What the task asks: "chevron" is the word to look for; copy each line of the listing where it occurs.

⁂

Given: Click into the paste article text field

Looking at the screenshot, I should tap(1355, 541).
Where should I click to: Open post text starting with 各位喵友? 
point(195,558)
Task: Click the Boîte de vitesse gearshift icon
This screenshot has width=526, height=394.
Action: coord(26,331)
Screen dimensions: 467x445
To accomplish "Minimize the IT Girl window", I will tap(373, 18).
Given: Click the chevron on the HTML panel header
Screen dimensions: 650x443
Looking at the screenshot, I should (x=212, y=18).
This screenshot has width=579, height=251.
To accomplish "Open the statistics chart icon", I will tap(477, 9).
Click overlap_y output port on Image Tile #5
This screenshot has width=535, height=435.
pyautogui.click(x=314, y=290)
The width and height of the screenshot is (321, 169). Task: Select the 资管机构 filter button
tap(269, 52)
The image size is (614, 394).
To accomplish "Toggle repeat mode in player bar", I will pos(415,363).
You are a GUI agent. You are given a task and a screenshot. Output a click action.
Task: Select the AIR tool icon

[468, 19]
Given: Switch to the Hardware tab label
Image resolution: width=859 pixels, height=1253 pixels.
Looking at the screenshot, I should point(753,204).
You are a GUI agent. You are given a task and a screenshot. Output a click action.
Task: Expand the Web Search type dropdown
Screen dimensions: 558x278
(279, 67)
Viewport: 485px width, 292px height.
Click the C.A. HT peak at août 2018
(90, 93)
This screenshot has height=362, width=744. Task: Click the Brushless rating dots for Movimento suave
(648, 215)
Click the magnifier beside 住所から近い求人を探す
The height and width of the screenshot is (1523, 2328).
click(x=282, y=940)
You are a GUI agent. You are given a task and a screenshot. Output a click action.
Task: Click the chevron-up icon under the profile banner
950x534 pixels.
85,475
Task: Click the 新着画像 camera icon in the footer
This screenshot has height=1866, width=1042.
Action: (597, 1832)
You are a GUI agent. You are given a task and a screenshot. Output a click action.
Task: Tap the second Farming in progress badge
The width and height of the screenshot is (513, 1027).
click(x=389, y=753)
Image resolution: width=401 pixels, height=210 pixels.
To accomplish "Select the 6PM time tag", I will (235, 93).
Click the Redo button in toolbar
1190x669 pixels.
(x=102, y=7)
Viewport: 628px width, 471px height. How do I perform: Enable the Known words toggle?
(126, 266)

⁂

The completed task:
Given: Click the chevron on the HTML panel header
Task: Click the chevron-up icon under the profile banner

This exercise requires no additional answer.